8. On the other hand, learned counsel for the respondent-
mother has, inter alia, submitted that the learned Family Court, after
appreciation of evidence on record, has rightly allowed the petition filed
by the respondent-mother and gave the custody of the minor girl to the
respondent-mother which is in the interest and welfare of the girl-child.

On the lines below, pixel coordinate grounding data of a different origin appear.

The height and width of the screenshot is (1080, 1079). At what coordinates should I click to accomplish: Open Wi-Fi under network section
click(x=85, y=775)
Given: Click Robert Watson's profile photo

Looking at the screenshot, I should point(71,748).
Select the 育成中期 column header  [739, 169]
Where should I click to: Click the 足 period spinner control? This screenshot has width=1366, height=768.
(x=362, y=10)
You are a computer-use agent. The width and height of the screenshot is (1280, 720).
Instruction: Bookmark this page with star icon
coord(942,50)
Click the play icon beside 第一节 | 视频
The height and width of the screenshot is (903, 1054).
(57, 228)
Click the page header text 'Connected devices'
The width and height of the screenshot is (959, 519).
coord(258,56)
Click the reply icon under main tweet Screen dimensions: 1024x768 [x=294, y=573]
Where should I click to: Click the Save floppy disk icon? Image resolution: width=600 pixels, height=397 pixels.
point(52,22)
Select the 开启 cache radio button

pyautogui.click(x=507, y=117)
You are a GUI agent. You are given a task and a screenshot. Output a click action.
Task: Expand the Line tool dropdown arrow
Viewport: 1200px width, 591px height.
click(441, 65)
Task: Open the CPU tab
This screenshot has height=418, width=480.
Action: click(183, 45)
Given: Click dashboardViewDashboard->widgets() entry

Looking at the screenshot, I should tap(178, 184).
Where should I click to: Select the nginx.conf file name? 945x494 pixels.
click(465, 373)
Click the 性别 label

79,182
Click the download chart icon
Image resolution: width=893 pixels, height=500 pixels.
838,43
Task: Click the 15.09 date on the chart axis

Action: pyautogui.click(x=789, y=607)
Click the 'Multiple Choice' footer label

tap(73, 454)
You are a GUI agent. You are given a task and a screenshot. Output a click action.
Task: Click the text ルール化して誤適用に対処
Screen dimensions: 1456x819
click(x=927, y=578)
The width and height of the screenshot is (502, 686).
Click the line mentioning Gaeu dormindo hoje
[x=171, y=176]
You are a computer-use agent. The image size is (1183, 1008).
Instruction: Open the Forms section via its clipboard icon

Learned counsel for the respondent has vehemently argued that the
welfare of the minor daughter demands that her custody should remain
with the respondent-mother who is a well educated lady and is capable of
providing quality education to her daughter and providing better and safe
home for her which is in the interest and welfare of her daughter. In
support of his submissions, learned counsel placed reliance on
Chandrakala Menon and others vs. Vipin Menon and others, JT 1993(1)
SC 229, Mohan Kumar Rayana vs. Komal Mohan Rayana, (SLP(C)
Nos.9821-9822 of 2009 decided on 6.4.2010), Amita Chhabra vs. State of
Haryana and others, 2015(1) RCR (Civil) 43 (P&H), Bimla and others
vs. Anita, FAO No.1326 of 2014 decided on 29.1.2015, Vivek Singh vs.
Romani Singh, AIR 2017 (SC) 929 and Rabinder Kaur vs. Gurmit Singh,
FAO No.760 of 2014 decided on 1.6.2018 (P&H).
9. We have given our thoughtful consideration to the
submissions of the appellant appearing in person and the learned counsel
for the respondent and perused the record of the court below. We do not
find any merit in the submissions of the appellant.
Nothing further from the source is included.